## Requirement A
Check three statements against the "King for a day" passage below, answering yes or no for each and quoting the words that decide it: (i) The lieutenant is left with a small band of troops. (ii) The forts in Rajasthan are built down on the plains. (iii) "Rajputs" is glossed as "sons of kings."
## Requirement B
Name every violent act the "King for a day" passage says the Rajputs commit when they periodically come down from their forts.
## Requirement C
Pick up the "King for a day" passage after its last sentence and write what comes next.

## Source document
+++++
King for a day
A lieutenant in a Moghul army, crosses a high pass in the
Himalayas and descends onto the Indo-Gangetic plain, sometime in the last thousand
years or so. As his feudal warlord and patron moves on to other conquests, the lieutenant is left to his own devices, with a small band of troops, in command of all
territory visible from some vantage point. The
lowest rung of the new feudal order: below him, his soldiers, and the locals
and their malleable submissive hierarchy.
In Rajasthan, the lieutenants oversee the building of forts
on the hilltops and plateaux rising irregularly above the
landscape. The patrilineal order they establish becomes the Rajputs, the ‘sons
of kings’. From their hilly forts, they rule the plains below. Periodically they descend, to rape, murder, pillage and plunder,
to enforce their rule.
+++++
## Information shown
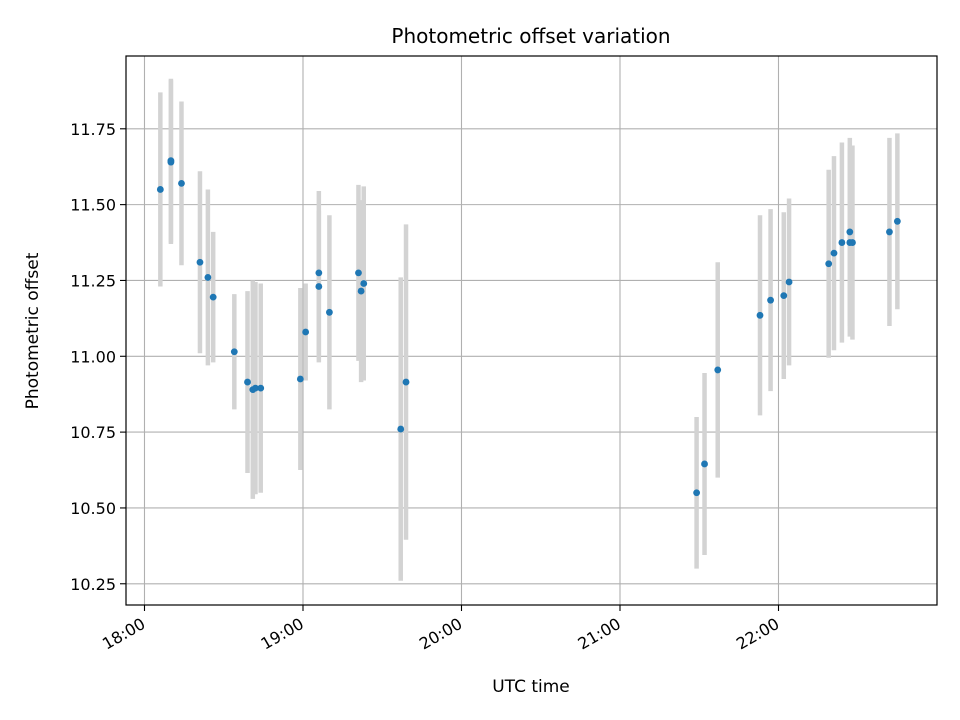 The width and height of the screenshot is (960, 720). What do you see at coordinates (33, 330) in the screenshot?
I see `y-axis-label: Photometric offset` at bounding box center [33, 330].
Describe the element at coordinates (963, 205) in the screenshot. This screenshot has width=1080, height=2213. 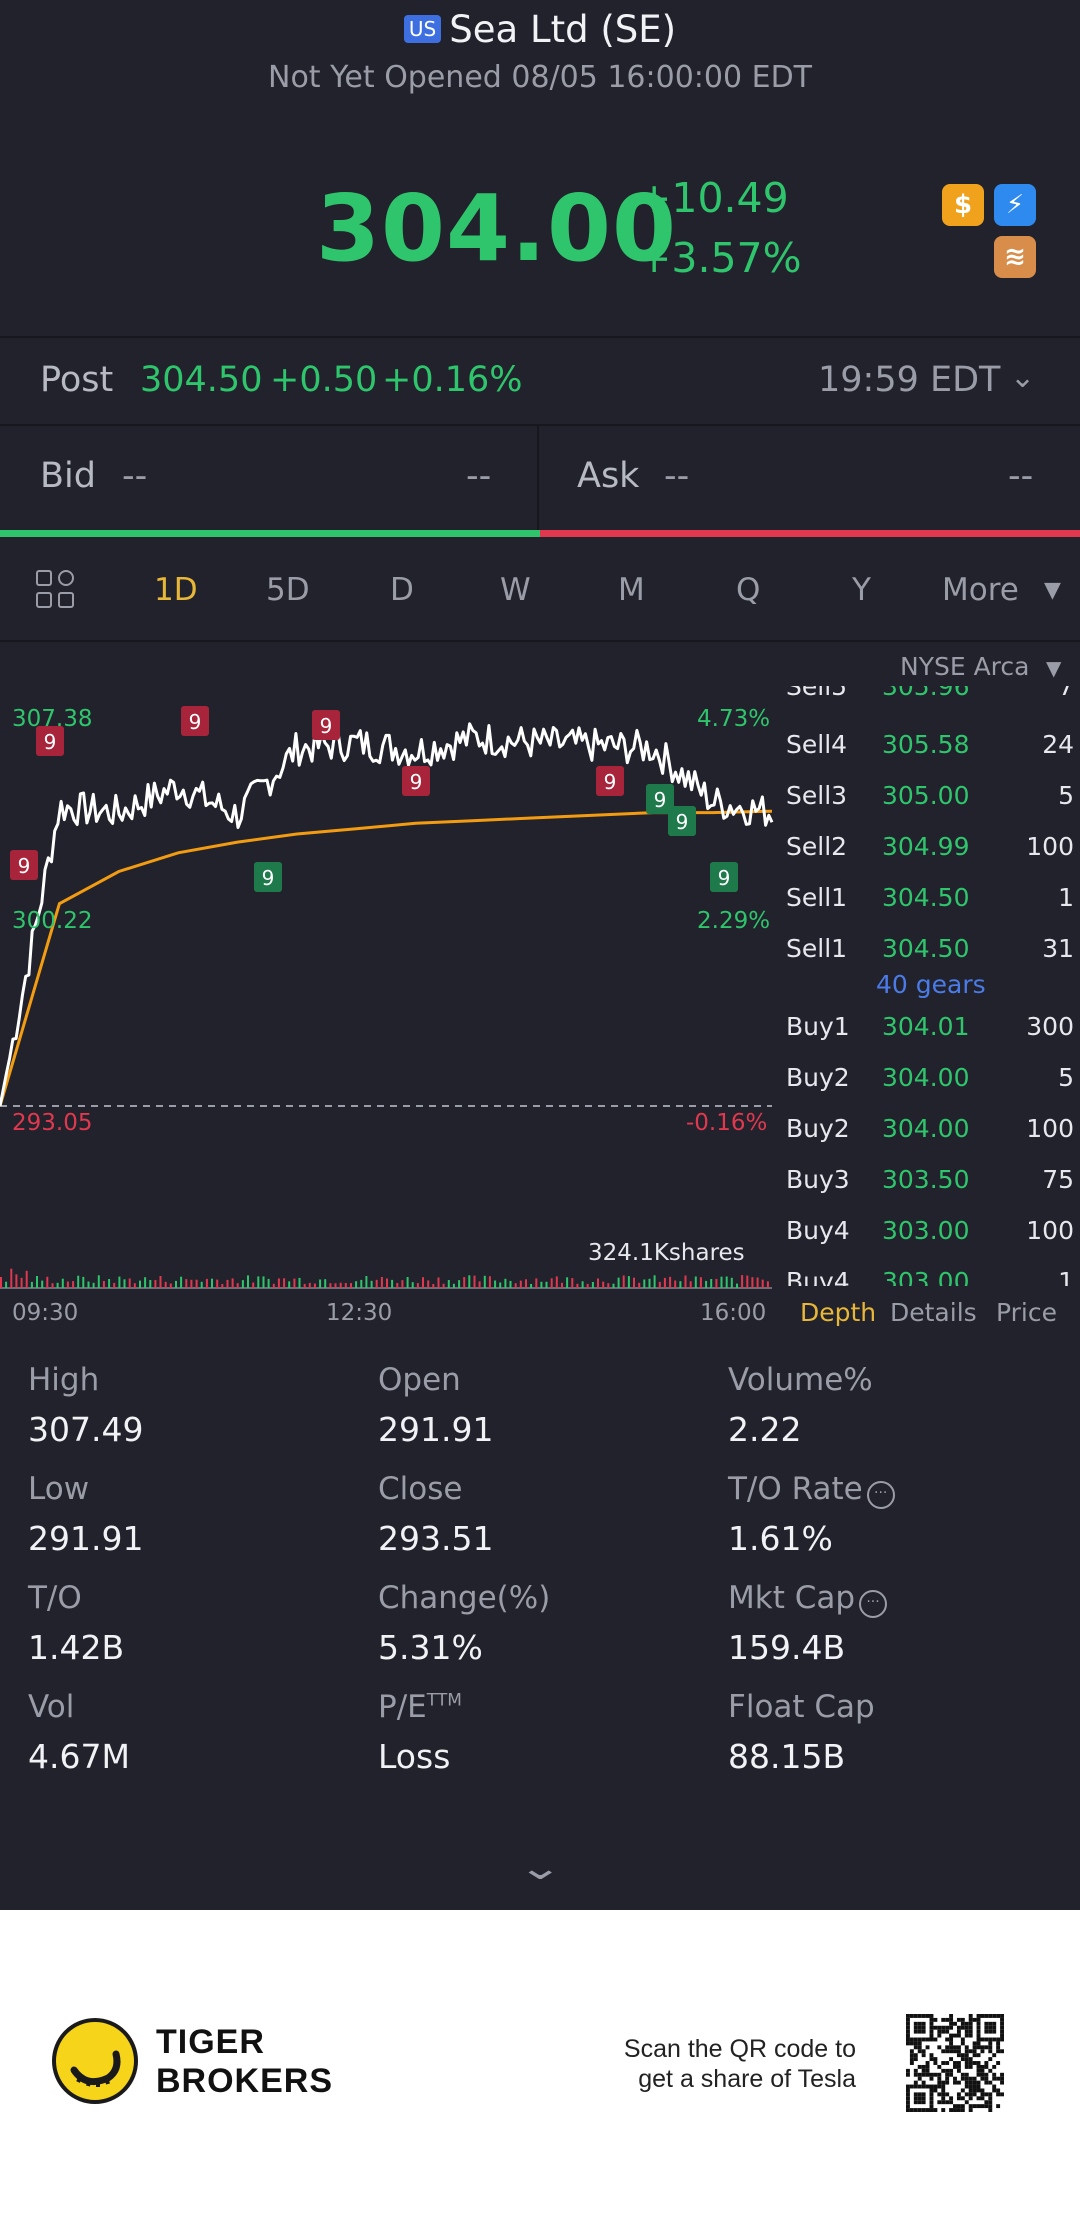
+++++
## Result A
(i) Yes: "with a small band of troops"
(ii) No: "the building of forts on the hilltops and plateaux rising irregularly above the landscape"
(iii) Yes: "becomes the Rajputs, the ‘sons of kings’"

## Result B
Rape, murder, pillage, plunder

## Result C
As time passes, and the lieutenants’ status as Rajputs
becomes more secure, their residences move down from the hilltops, and
the fortification declines and the residences within the walls rise ever higher. As the invaders become landlords they and the locals forge better
relations, with the Rajputs guaranteeing peace and protection (from other
Rajputs!) and the locals guaranteeing the Rajputs income and status.
Eventually, the forts descend to the head of the valley
and become palaces. The Rajputs’ mini-kingdoms are integrated by the
British with their own Indian holdings. With their wealth the Rajahs build
city houses in Jaipur, the Rajput capital, and
elsewhere.
Patan Mahal, above Patan village in Rajasthan, is one such
palace, situated at the head of the valley in the shadow of a millenium of fortifications. Still in the hands of the family that built it, a family re-located
mostly to Jaipur and Mumbai, it became a hotel a decade ago,
offering guests the opportunity to sample Rajput grandeur at a reasonable
price.
Today, it’s a conundrum.
Much about the palace is still grand, and while members of
the extended ‘royal family’ do drop in for a night or two now and then, perhaps
enthusiasm for the place as a going concern, a commercial venture, has waned.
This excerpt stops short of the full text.